(Directions for this task) Output the line containing "Famous Person (54, 1926)", then every remaining line of the entries below, exactly as written and with no other text.

(Stored records)
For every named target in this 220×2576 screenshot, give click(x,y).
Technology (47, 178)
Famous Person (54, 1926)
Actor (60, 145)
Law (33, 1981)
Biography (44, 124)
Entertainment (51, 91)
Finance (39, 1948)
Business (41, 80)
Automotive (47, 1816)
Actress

(Result)
Famous Person (54, 1926)
Actor (60, 145)
Law (33, 1981)
Biography (44, 124)
Entertainment (51, 91)
Finance (39, 1948)
Business (41, 80)
Automotive (47, 1816)
Actress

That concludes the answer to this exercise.